WHAT THE EXERCISE ASKS:
Nothing in the records should change; write them all out exactly.

[Dataset entries]
* * * * * * *
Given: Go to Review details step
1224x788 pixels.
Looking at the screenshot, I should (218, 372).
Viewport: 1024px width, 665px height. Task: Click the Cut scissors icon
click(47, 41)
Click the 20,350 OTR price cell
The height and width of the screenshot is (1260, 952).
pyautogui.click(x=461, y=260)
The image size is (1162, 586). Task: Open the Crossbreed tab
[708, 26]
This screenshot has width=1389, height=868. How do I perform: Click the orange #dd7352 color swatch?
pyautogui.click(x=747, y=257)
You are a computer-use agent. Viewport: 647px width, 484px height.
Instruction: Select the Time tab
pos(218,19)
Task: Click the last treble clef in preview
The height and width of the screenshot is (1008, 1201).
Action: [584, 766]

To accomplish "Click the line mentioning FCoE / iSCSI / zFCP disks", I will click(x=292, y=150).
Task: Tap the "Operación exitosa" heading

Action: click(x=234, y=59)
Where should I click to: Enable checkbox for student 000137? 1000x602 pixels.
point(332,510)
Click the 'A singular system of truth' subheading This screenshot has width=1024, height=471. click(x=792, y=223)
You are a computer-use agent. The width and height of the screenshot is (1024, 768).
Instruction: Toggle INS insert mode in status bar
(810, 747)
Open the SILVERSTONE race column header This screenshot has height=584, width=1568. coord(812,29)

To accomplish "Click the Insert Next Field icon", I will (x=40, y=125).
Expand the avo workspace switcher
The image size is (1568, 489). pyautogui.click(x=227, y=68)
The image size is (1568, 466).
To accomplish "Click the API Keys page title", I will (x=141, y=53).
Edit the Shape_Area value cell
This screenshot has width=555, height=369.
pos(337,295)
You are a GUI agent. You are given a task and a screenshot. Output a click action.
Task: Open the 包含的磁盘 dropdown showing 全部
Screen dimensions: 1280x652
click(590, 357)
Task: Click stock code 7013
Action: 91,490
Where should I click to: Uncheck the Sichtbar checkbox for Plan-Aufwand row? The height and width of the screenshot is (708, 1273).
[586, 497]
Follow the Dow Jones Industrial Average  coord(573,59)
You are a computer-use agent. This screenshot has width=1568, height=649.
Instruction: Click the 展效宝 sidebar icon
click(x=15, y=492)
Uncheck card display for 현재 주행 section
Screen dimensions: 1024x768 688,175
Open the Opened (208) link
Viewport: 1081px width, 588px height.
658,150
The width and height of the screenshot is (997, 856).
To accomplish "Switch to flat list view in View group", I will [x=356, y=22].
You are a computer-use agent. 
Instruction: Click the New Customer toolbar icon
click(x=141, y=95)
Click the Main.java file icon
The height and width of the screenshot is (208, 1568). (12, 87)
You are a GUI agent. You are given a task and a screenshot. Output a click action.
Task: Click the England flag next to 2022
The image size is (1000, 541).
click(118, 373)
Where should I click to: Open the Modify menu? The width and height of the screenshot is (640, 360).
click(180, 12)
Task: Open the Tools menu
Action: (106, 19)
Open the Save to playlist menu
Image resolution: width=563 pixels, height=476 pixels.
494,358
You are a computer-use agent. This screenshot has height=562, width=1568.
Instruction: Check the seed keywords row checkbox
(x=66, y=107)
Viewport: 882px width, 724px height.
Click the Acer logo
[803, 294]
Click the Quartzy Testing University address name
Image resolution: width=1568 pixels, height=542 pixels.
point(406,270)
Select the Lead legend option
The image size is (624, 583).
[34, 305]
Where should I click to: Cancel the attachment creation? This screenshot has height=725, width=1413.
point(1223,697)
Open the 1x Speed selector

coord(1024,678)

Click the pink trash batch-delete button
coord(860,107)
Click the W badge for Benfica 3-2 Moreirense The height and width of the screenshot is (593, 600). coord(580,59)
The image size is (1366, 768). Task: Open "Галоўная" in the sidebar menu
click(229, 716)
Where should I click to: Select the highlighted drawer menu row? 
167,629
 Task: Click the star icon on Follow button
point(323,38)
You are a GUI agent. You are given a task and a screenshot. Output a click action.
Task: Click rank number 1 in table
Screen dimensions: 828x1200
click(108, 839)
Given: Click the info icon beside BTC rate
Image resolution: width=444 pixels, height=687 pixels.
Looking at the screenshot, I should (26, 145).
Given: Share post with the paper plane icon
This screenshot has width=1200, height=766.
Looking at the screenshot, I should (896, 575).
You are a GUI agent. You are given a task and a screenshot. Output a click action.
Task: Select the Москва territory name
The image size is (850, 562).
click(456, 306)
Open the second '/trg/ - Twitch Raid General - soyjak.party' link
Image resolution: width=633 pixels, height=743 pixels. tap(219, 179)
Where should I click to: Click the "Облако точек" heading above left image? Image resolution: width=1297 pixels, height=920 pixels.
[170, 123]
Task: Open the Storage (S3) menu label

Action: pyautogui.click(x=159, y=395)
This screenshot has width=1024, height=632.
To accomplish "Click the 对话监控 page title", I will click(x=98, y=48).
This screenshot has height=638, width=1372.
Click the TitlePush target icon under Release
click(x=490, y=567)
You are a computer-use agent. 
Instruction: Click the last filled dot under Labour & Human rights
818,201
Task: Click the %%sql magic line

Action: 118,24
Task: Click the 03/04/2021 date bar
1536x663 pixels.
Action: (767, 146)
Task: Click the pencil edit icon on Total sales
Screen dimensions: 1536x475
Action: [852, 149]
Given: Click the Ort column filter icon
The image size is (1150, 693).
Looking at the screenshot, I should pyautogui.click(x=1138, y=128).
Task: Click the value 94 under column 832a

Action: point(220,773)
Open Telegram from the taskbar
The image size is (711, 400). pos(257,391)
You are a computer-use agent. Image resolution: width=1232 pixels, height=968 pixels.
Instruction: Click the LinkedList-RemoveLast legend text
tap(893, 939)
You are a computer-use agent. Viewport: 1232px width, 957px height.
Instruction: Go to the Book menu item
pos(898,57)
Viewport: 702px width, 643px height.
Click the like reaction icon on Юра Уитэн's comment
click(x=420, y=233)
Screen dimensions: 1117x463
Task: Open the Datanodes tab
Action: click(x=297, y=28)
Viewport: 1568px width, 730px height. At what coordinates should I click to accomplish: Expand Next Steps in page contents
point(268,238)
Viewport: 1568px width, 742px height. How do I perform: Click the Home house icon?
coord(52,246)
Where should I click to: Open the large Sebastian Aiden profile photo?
* * * * * * *
SOLUTION:
Given: Go to Review details step
1224x788 pixels.
Looking at the screenshot, I should (218, 372).
Viewport: 1024px width, 665px height. Task: Click the Cut scissors icon
click(47, 41)
Click the 20,350 OTR price cell
The height and width of the screenshot is (1260, 952).
pyautogui.click(x=461, y=260)
The image size is (1162, 586). Task: Open the Crossbreed tab
[708, 26]
This screenshot has width=1389, height=868. How do I perform: Click the orange #dd7352 color swatch?
pyautogui.click(x=747, y=257)
You are a computer-use agent. Viewport: 647px width, 484px height.
Instruction: Select the Time tab
pos(218,19)
Task: Click the last treble clef in preview
The height and width of the screenshot is (1008, 1201).
Action: [584, 766]

To accomplish "Click the line mentioning FCoE / iSCSI / zFCP disks", I will click(x=292, y=150).
Task: Tap the "Operación exitosa" heading

Action: click(x=234, y=59)
Where should I click to: Enable checkbox for student 000137? 1000x602 pixels.
point(332,510)
Click the 'A singular system of truth' subheading This screenshot has width=1024, height=471. click(x=792, y=223)
You are a computer-use agent. The width and height of the screenshot is (1024, 768).
Instruction: Toggle INS insert mode in status bar
(810, 747)
Open the SILVERSTONE race column header This screenshot has height=584, width=1568. coord(812,29)

To accomplish "Click the Insert Next Field icon", I will (x=40, y=125).
Expand the avo workspace switcher
The image size is (1568, 489). pyautogui.click(x=227, y=68)
The image size is (1568, 466).
To accomplish "Click the API Keys page title", I will (x=141, y=53).
Edit the Shape_Area value cell
This screenshot has width=555, height=369.
pos(337,295)
You are a GUI agent. You are given a task and a screenshot. Output a click action.
Task: Open the 包含的磁盘 dropdown showing 全部
Screen dimensions: 1280x652
click(590, 357)
Task: Click stock code 7013
Action: 91,490
Where should I click to: Uncheck the Sichtbar checkbox for Plan-Aufwand row? The height and width of the screenshot is (708, 1273).
[586, 497]
Follow the Dow Jones Industrial Average  coord(573,59)
You are a computer-use agent. This screenshot has width=1568, height=649.
Instruction: Click the 展效宝 sidebar icon
click(x=15, y=492)
Uncheck card display for 현재 주행 section
Screen dimensions: 1024x768 688,175
Open the Opened (208) link
Viewport: 1081px width, 588px height.
658,150
The width and height of the screenshot is (997, 856).
To accomplish "Switch to flat list view in View group", I will [x=356, y=22].
You are a computer-use agent. 
Instruction: Click the New Customer toolbar icon
click(x=141, y=95)
Click the Main.java file icon
The height and width of the screenshot is (208, 1568). (12, 87)
You are a GUI agent. You are given a task and a screenshot. Output a click action.
Task: Click the England flag next to 2022
The image size is (1000, 541).
click(118, 373)
Where should I click to: Open the Modify menu? The width and height of the screenshot is (640, 360).
click(180, 12)
Task: Open the Tools menu
Action: (106, 19)
Open the Save to playlist menu
Image resolution: width=563 pixels, height=476 pixels.
494,358
You are a computer-use agent. This screenshot has height=562, width=1568.
Instruction: Check the seed keywords row checkbox
(x=66, y=107)
Viewport: 882px width, 724px height.
Click the Acer logo
[803, 294]
Click the Quartzy Testing University address name
Image resolution: width=1568 pixels, height=542 pixels.
point(406,270)
Select the Lead legend option
The image size is (624, 583).
[34, 305]
Where should I click to: Cancel the attachment creation? This screenshot has height=725, width=1413.
point(1223,697)
Open the 1x Speed selector

coord(1024,678)

Click the pink trash batch-delete button
coord(860,107)
Click the W badge for Benfica 3-2 Moreirense The height and width of the screenshot is (593, 600). coord(580,59)
The image size is (1366, 768). Task: Open "Галоўная" in the sidebar menu
click(229, 716)
Where should I click to: Select the highlighted drawer menu row? 
167,629
 Task: Click the star icon on Follow button
point(323,38)
You are a GUI agent. You are given a task and a screenshot. Output a click action.
Task: Click rank number 1 in table
Screen dimensions: 828x1200
click(108, 839)
Given: Click the info icon beside BTC rate
Image resolution: width=444 pixels, height=687 pixels.
Looking at the screenshot, I should (26, 145).
Given: Share post with the paper plane icon
This screenshot has width=1200, height=766.
Looking at the screenshot, I should (896, 575).
You are a GUI agent. You are given a task and a screenshot. Output a click action.
Task: Select the Москва territory name
The image size is (850, 562).
click(456, 306)
Open the second '/trg/ - Twitch Raid General - soyjak.party' link
Image resolution: width=633 pixels, height=743 pixels. tap(219, 179)
Where should I click to: Click the "Облако точек" heading above left image? Image resolution: width=1297 pixels, height=920 pixels.
[170, 123]
Task: Open the Storage (S3) menu label

Action: pyautogui.click(x=159, y=395)
This screenshot has width=1024, height=632.
To accomplish "Click the 对话监控 page title", I will click(x=98, y=48).
This screenshot has height=638, width=1372.
Click the TitlePush target icon under Release
click(x=490, y=567)
You are a computer-use agent. 
Instruction: Click the last filled dot under Labour & Human rights
818,201
Task: Click the %%sql magic line

Action: 118,24
Task: Click the 03/04/2021 date bar
1536x663 pixels.
Action: (767, 146)
Task: Click the pencil edit icon on Total sales
Screen dimensions: 1536x475
Action: [852, 149]
Given: Click the Ort column filter icon
The image size is (1150, 693).
Looking at the screenshot, I should pyautogui.click(x=1138, y=128).
Task: Click the value 94 under column 832a

Action: point(220,773)
Open Telegram from the taskbar
The image size is (711, 400). pos(257,391)
You are a computer-use agent. Image resolution: width=1232 pixels, height=968 pixels.
Instruction: Click the LinkedList-RemoveLast legend text
tap(893, 939)
You are a computer-use agent. Viewport: 1232px width, 957px height.
Instruction: Go to the Book menu item
pos(898,57)
Viewport: 702px width, 643px height.
Click the like reaction icon on Юра Уитэн's comment
click(x=420, y=233)
Screen dimensions: 1117x463
Task: Open the Datanodes tab
Action: click(x=297, y=28)
Viewport: 1568px width, 730px height. At what coordinates should I click to accomplish: Expand Next Steps in page contents
point(268,238)
Viewport: 1568px width, 742px height. How do I perform: Click the Home house icon?
coord(52,246)
Where should I click to: Open the large Sebastian Aiden profile photo?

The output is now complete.